Bug #5471
closedmon: do not join a quorum if quorum's version is lower than ours
0%
Description
With p being the monitor's Paxos version, consider:
- A - p:100 (at time quorum was formed)
- B - p:100 (at time quorum was formed)
- C - p:200 (!quorum)
- C starts; probes
If C's paxos [fc,lc] overlaps with A/B's paxos [fc,lc], then there will be no sync and C joins the quorum.
During recovery, say that we have A (p:130) and C (p:200). C will then share his state from [131,200] with A. A never shares its state from [100,130] with C -> monitors are inconsistent and updates from [100,200] have been lost!
Reproducible by:
- quorum: A, B, C
- ceph tell mon.b sync force (mimics a mkfs to some extent)
- stop A
- for i in `seq 1..100`; do ceph log $i ; done
- stop all mons
- restart B
- restart A
- B syncs from A
- quorum: A, B
- restart C
It is B's failure that ends up being responsible for contaminating the cluster state. By losing B's state, and due to it being brought up after user intervention with a clean slate, and by allowing it to form a quorum with an out-of-date monitor (A), the user is allowing its cluster to pick-up from a considerably out-of-date state. This should easily be avoided by bringing C up first and letting B sync from C instead.

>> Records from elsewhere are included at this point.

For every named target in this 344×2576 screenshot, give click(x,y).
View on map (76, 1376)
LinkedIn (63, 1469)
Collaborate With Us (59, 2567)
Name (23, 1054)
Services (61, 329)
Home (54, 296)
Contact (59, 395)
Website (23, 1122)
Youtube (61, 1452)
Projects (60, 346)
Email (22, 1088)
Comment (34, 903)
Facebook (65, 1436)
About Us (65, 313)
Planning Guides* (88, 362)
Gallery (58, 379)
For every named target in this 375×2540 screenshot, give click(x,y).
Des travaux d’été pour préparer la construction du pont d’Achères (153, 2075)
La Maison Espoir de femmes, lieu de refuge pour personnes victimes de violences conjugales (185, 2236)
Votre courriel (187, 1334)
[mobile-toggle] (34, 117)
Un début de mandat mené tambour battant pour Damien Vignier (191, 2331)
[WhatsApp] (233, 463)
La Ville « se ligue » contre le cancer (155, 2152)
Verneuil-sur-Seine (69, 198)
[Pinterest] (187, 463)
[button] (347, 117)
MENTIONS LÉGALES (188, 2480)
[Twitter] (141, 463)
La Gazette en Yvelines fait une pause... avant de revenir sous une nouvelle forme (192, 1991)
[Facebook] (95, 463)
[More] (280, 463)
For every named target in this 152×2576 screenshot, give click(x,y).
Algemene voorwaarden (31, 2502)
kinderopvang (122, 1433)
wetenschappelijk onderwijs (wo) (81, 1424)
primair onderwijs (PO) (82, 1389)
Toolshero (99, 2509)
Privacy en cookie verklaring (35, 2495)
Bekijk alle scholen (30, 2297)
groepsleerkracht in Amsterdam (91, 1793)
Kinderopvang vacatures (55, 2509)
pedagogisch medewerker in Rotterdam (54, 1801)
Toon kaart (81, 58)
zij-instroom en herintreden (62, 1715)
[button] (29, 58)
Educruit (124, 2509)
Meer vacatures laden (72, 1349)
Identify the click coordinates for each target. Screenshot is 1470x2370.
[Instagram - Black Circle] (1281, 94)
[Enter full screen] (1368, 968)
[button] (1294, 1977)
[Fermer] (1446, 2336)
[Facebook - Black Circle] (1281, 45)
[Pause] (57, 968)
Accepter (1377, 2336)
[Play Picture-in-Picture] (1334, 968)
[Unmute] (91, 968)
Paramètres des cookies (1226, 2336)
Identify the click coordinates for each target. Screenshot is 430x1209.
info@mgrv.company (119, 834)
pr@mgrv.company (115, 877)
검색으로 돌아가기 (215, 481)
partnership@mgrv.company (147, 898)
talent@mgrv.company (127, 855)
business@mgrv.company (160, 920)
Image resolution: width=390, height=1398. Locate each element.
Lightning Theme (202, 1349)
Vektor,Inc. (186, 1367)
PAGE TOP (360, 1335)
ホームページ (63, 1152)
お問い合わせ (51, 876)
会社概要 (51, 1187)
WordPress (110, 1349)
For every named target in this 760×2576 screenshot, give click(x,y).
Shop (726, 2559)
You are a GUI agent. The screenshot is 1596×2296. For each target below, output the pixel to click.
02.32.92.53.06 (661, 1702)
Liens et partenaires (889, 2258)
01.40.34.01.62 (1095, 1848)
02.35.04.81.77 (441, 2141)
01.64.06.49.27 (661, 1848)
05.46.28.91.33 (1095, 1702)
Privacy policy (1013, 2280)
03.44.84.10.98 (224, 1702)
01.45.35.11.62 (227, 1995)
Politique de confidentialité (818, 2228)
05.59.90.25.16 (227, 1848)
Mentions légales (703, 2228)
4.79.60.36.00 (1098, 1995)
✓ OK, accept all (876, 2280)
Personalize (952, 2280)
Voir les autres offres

It is thus fair to assume that the monitors themselves don't have the responsibility on the issues resulting from all the versions lost. This case is pretty specific and it involves a monitor with a clean slate forming a quorum with an out-of-date monitor, and that shouldn't be something that just happens, leading us to conclude that the user should be aware of what he's doing.
Therefore, all we can/should do is to guarantee that C doesn't join the quorum if it notices that the current cluster has a formed quorum and its version is lower than the one it currently holds. This still doesn't avoid the issues that may rise from letting C join this same quorum at a later point in time, when the quorum's version is higher than whatever version C holds -- we would need to associate additional metadata to the paxos versions to assess at which point in time did a given version was proposed (the election epoch, for instance; this arises an issue with a cluster having a lower election epoch, eventually rising it to the same as C's, but that is more improbable to happen).
Updated by Joao Eduardo Luis almost 11 years ago
I have a simple patch for this that simply compares the quorum's version to our own paxos version and forces us to suicide if it's lower.